## WHAT THIS TASK INVOLVES
Your task is to transcribe each record exactly and to omit every image.

## Saved entries

##########

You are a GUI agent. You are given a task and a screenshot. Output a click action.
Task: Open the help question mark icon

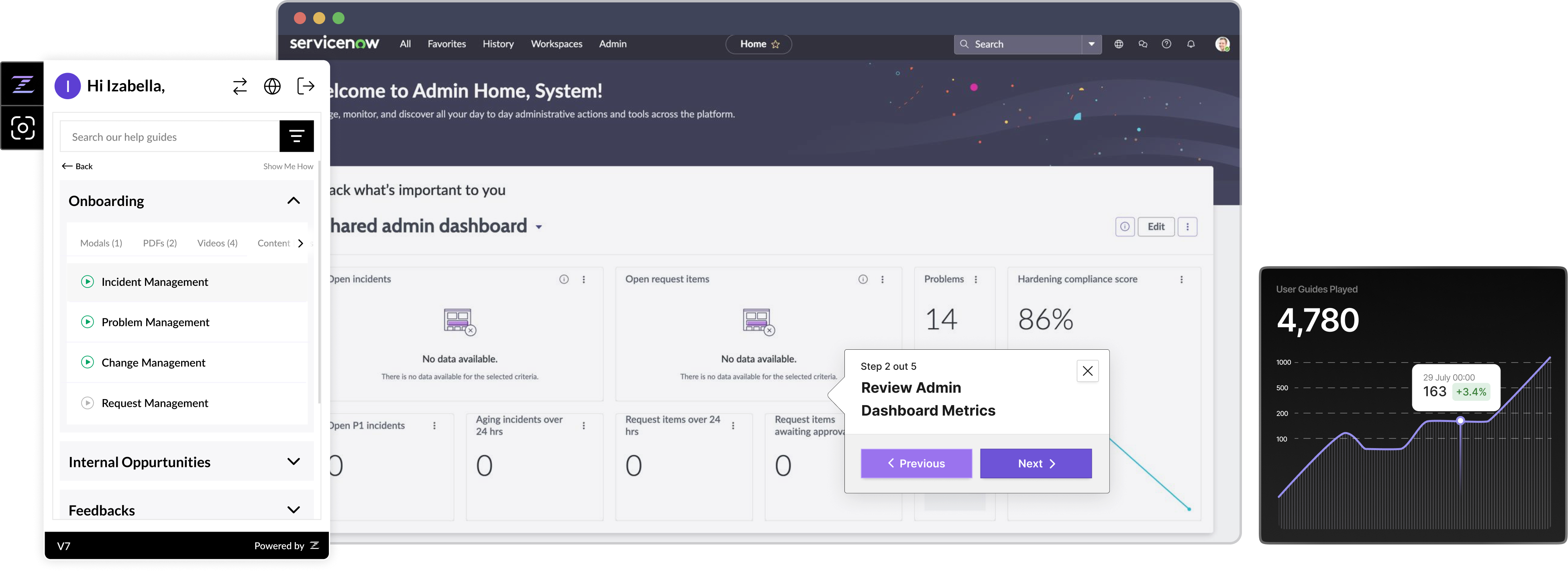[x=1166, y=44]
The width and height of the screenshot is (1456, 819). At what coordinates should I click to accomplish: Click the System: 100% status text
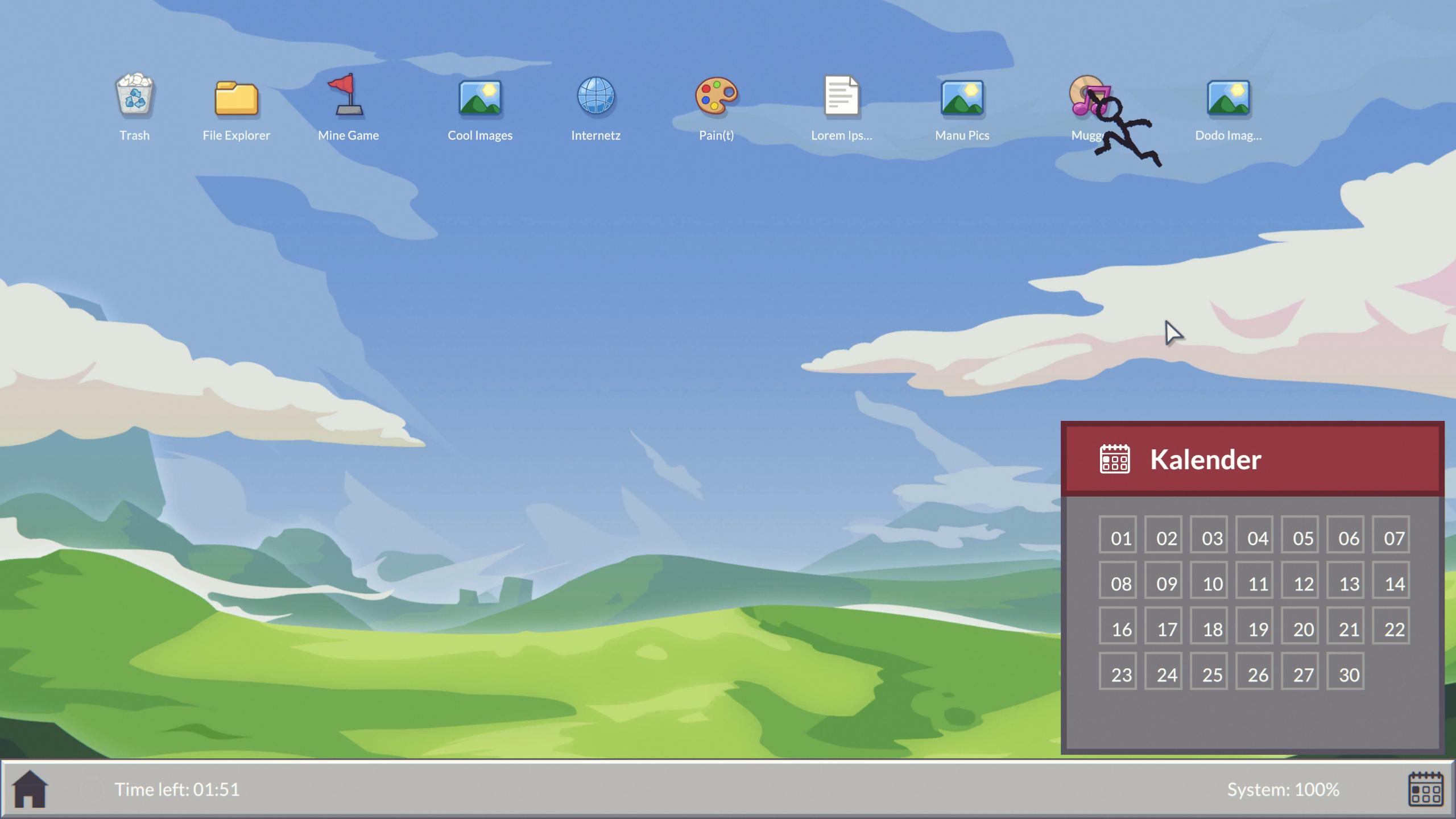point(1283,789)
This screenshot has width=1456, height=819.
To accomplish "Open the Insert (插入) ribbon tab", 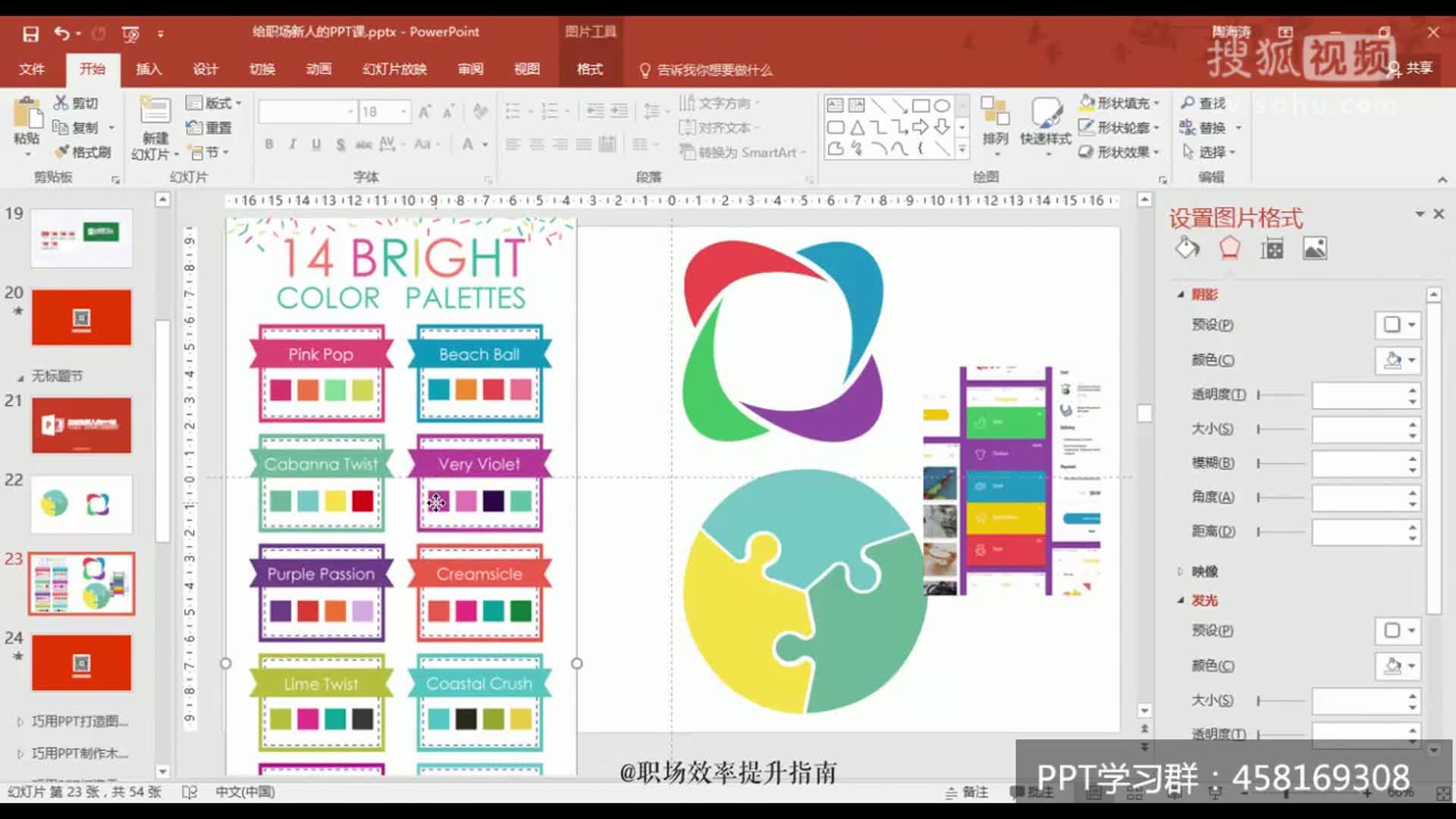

##########

## RESPONSE BELOW
You are a GUI agent. You are given a task and a screenshot. Output a click action.
Task: Open the help question mark icon

[x=1166, y=44]
The width and height of the screenshot is (1456, 819). At what coordinates should I click to accomplish: Click the System: 100% status text
point(1283,789)
This screenshot has width=1456, height=819.
To accomplish "Open the Insert (插入) ribbon tab", 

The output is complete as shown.